*Work request:*
Look through the data below and extract, unchanged, the lines from the one that contains "The height and width of the screenshot is (527, 980)." to the one that contains "Task: Clear the search query with the X icon", both included.

Stored items
----------

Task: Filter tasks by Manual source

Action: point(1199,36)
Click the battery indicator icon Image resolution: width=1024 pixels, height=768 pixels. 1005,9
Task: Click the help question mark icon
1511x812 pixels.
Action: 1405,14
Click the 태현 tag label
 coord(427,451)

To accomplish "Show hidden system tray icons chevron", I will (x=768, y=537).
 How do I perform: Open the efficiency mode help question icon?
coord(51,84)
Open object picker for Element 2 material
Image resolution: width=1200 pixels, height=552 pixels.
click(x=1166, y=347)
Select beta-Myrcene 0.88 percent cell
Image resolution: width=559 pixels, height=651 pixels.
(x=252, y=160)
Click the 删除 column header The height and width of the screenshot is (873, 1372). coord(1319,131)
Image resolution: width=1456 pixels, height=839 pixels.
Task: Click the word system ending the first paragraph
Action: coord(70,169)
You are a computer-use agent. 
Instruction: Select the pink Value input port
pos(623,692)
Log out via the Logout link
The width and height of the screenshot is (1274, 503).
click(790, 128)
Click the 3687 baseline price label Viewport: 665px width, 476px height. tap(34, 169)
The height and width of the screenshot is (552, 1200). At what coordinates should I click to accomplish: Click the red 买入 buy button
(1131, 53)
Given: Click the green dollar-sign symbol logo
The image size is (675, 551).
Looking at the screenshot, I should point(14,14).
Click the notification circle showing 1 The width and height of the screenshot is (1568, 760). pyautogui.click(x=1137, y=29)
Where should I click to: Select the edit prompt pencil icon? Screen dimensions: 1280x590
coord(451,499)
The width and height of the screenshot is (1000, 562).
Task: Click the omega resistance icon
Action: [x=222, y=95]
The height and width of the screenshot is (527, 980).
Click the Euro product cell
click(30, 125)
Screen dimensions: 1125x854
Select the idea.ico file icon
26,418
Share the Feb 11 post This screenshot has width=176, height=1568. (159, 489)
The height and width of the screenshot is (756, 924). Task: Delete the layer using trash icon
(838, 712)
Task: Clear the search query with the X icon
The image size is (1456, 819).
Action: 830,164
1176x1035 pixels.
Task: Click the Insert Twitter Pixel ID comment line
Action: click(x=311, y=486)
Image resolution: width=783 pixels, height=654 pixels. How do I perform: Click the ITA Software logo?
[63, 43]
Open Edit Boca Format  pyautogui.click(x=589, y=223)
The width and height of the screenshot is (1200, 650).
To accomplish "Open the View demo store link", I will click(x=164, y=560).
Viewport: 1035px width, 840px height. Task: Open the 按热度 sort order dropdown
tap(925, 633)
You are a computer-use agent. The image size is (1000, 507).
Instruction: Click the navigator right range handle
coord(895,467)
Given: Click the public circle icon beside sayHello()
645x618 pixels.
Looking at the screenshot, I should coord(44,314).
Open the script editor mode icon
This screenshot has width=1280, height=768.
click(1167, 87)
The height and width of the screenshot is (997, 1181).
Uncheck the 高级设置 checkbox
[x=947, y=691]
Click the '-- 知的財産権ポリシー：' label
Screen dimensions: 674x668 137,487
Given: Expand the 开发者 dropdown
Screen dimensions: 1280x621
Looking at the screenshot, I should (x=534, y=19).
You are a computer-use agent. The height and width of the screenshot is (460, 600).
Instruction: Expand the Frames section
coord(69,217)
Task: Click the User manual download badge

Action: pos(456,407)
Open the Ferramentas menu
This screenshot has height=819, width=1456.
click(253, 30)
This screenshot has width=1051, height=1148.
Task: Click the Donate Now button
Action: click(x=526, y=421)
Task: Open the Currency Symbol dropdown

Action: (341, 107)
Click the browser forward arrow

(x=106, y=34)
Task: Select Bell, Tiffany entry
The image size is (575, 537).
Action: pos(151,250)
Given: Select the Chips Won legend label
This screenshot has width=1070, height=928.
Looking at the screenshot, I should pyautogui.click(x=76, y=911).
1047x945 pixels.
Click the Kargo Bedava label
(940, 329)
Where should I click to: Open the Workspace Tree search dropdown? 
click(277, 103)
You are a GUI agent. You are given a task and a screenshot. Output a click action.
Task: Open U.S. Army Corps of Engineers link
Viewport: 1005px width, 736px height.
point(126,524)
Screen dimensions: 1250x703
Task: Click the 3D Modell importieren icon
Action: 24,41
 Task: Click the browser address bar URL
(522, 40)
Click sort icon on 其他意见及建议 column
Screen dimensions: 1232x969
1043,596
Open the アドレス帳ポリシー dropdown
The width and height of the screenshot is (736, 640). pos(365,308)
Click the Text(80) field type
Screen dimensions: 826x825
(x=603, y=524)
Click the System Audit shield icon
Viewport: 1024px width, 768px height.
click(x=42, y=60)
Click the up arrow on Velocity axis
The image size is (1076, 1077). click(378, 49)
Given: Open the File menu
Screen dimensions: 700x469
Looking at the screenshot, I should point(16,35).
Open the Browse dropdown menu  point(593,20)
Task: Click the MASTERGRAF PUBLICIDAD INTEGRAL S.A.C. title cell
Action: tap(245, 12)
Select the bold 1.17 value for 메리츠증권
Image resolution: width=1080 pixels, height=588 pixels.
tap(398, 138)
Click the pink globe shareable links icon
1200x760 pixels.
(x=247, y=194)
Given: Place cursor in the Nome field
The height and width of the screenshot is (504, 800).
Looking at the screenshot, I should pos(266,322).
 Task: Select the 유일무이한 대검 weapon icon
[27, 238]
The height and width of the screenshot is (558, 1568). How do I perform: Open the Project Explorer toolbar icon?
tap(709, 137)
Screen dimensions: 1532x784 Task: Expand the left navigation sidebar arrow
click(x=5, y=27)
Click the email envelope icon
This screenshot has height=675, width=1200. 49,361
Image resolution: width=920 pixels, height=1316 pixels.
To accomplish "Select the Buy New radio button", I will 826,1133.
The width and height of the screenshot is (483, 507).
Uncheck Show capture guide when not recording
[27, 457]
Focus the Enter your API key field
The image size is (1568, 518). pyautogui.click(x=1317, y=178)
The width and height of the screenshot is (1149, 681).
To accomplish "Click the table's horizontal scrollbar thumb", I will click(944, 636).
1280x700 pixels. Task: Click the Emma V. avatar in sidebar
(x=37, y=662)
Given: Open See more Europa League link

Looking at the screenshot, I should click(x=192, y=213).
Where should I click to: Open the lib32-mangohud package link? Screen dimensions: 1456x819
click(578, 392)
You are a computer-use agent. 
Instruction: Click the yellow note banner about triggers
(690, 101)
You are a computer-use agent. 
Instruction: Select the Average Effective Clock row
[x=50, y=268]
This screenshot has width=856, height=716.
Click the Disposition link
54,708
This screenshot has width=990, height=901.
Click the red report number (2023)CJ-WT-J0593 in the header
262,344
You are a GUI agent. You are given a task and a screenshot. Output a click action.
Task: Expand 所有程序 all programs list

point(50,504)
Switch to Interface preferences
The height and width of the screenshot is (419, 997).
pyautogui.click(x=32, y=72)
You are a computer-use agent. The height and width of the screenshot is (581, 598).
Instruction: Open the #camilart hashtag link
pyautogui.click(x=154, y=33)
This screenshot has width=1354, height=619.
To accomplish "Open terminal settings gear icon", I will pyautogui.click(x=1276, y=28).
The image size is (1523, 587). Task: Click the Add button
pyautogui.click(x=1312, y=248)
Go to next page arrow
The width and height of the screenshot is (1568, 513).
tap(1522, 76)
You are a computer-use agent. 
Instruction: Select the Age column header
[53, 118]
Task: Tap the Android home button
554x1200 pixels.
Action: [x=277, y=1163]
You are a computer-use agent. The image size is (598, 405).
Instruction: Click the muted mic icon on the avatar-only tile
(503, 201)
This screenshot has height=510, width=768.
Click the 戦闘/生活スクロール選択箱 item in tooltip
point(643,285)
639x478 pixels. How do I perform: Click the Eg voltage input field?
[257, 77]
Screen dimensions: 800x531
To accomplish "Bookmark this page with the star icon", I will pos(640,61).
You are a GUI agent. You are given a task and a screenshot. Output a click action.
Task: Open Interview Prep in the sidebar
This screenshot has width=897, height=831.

----------

*Response below:*
The height and width of the screenshot is (527, 980).
Click the Euro product cell
click(30, 125)
Screen dimensions: 1125x854
Select the idea.ico file icon
26,418
Share the Feb 11 post This screenshot has width=176, height=1568. (159, 489)
The height and width of the screenshot is (756, 924). Task: Delete the layer using trash icon
(838, 712)
Task: Clear the search query with the X icon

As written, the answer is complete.